32 Day 31 (July 19)
32.1 Announcements
Please email me and request a 20 min time period during the final week of class (July 22 - 26) to give your final presentation. When you email me please suggest three times/dates that work for you.
Read Ch. 10 in linear models with R
Up next
- Random effects/mixed model
- Generalized linear models
- Machine learning (e.g., regression trees, random forest)
32.2 Model selection
- Recall that all inference is conditional on the statistical model that we have chosen to use.
- Components of a statistical model
- Are the assumptions met?
- Are there better models we could have used?
- What should you do if you have two or more competing models?
- Information criterion
- Motivation: Adjusted \(R^2\)
- Recall \[\hat{R}^{2}=1-\frac{(\mathbf{y}-\mathbf{X}\hat{\boldsymbol{\beta}})^{\prime}(\mathbf{y}-\mathbf{X}\hat{\boldsymbol{\beta})}}{(\mathbf{y}-\mathbf{1}\hat{\beta}_{0})^{\prime}(\mathbf{y}-\mathbf{1}\hat{\beta}_{0})}\]
- As we add more predictors to \(\mathbf{X}\), \(R^{2}\) monotonically increases when calculated using in-sample data.
- Calculating \(R^{2}\) using in-sample data results in a biased estimator of the \(R^{2}\) calculated using “out-of-sample” (i.e., \(\text{E}(\hat{R}_{\text{in-sample}}^{2})\neq R_{\text{out-of-sample}}^{2}\))
- Adjusted \(R^{2}\) is a biased corrected version of \(R^{2}\). \[\hat{R}^{2}_{\text{adjusted}}=1-\bigg{(}\frac{n-1}{n-p}\bigg{)}\frac{(\mathbf{y}-\mathbf{X}\hat{\boldsymbol{\beta}})^{\prime}(\mathbf{y}-\mathbf{X}\hat{\boldsymbol{\beta})}}{(\mathbf{y}-\mathbf{1}\hat{\beta}_{0})^{\prime}(\mathbf{y}-\mathbf{1}\hat{\beta}_{0})}\]
- Many different estimators exist for adjusted \(R^{2}\)
- Different assumptions lead to different estimators
- Gelman, Hwang, and Vehtari (2014) on estimating out-of-sample predictive accuracy using in-sample data
- “We know of no approximation that works in general….Each of these methods has flaws, which tells us that any predictive accuracy measure that we compute will be only approximate”
- “One difficulty is that all the proposed measures are attempting to perform what is, in general, an impossible task: to obtain an unbiased (or approximately unbiased) and accurate measure of out-of-sample prediction error that will be valid over a general class of models…”
- Motivation: Adjusted \(R^2\)
- Akaike’s Information Criterion
- The log-likelihood as a scoring rule \[\mathcal{l}(\boldsymbol{\theta}|\mathbf{y})\]
- The log-likelihood for the linear model \[\mathcal{l}(\boldsymbol{\beta},\sigma^2|\mathbf{y})=-\frac{n}{2}\text{ log}(2\pi\sigma^2) - \frac{1}{2\sigma^2}\sum_{i=1}^{n}(y_{i} - \mathbf{x}_{i}^{\prime}\boldsymbol{\beta})^2.\]
- Like \(R^2\), \(\mathcal{l}(\boldsymbol{\beta},\sigma^2|\mathbf{y})\) can be used to measure predictive accuracy on in-sample or out of sample data.
- Unlike \(R^2\), the log-likelihood is a general scoring rule.
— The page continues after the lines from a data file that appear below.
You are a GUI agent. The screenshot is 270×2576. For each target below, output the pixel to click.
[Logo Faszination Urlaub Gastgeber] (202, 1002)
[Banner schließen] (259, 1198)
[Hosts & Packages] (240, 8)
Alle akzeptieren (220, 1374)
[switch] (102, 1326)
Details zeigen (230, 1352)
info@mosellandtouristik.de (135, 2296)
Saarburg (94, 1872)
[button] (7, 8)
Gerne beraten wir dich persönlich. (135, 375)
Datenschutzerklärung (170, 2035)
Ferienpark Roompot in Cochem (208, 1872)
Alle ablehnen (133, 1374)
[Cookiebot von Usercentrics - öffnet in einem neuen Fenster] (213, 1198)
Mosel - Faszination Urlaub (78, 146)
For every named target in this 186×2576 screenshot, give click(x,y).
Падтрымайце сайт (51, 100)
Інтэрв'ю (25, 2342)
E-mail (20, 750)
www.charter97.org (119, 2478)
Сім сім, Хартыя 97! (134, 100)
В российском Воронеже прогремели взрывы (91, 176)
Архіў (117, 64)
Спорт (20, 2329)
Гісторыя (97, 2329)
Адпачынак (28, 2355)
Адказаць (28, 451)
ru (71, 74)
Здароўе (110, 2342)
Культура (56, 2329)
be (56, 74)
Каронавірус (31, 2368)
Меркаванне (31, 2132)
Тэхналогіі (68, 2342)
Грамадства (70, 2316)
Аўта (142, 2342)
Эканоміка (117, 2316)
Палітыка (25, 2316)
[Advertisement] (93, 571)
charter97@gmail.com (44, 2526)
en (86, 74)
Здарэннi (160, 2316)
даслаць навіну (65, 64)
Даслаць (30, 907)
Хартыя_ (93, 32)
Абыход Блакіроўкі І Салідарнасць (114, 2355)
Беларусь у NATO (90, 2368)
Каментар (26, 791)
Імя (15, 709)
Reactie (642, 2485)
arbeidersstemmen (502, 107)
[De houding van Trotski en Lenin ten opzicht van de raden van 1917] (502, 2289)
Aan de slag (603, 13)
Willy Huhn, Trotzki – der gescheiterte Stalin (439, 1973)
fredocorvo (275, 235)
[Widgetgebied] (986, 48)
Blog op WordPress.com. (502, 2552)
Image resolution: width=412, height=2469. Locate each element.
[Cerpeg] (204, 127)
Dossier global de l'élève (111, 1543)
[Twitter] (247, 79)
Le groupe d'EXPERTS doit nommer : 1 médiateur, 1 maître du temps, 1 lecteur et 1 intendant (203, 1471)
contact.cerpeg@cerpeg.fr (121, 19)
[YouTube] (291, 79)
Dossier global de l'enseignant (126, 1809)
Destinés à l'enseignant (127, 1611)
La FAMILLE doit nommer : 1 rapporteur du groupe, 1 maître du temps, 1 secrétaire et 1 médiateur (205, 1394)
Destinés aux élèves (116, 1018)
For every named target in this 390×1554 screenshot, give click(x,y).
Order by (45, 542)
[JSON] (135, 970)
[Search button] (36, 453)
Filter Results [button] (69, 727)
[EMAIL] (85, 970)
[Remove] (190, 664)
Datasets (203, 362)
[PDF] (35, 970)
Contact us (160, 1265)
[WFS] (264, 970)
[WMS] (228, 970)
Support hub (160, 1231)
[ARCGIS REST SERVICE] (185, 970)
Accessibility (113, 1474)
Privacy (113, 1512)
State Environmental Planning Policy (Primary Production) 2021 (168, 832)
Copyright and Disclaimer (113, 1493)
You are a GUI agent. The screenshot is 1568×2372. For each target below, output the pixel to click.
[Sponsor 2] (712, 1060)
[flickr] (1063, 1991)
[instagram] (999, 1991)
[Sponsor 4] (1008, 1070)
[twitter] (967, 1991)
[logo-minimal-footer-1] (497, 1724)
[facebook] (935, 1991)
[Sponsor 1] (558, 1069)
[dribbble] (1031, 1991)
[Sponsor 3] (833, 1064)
For example, let \(\mathbf{y} \sim \text{Bernoulli}(p)\) then \[\sum_{i=1}^{n}y_{i}\text{log}(p)+(1-y_{i})\text{log}({1-p}).\]
- The log-likelihood is a relative score and can be difficult to interpret.
- AIC uses the in-sample log-likelihood, but achieves an (asymptotically) unbiased estimate the log-likelihood on the out-of-sample data by adding a bias correction. The statistic is then multiplied by negative two \[AIC=-2\mathcal{l}(\boldsymbol{\theta}|\mathbf{y}) + 2q\]
- What is a meaninful difference in AIC?
- AIC is a derived quanitity. Just like \(R^2\) we can and should get measures of uncertainty (e.g., 95% CI).
- Example
- Motivation: Annual mean temperature in Ann Arbor Michigan
library(faraway)
plot(aatemp$year,aatemp$temp,xlab="Year",ylab="Annual mean temperature",pch=20,col=rgb(0.5,0.5,0.5,0.7))
df.in_sample <- aatemp # Use all years for in-sample data
# Intercept only model
m1 <- lm(temp ~ 1,data=df.in_sample)
# Simple regression model
m2 <- lm(temp ~ year,data=df.in_sample)
par(mfrow=c(1,1))
# Plot predictions (in-sample)
plot(df.in_sample$year,df.in_sample$temp,main="In-sample",xlab="Year",ylab="Annual mean temperature",ylim=c(44,52),pch=20,col=rgb(0.5,0.5,0.5,0.7))
lines(df.in_sample$year,predict(m2))
# Broken stick basis function
f1 <- function(x,c){ifelse(x<c,c-x,0)}
f2 <- function(x,c){ifelse(x>=c,x-c,0)}
m3 <- lm(temp ~ f1(year,1930) + f2(year,1930),data=df.in_sample)
par(mfrow=c(1,1))
# Plot predictions (in-sample)
plot(df.in_sample$year,df.in_sample$temp,main="In-sample",xlab="Year",ylab="Annual mean temperature",ylim=c(44,52),pch=20,col=rgb(0.5,0.5,0.5,0.7))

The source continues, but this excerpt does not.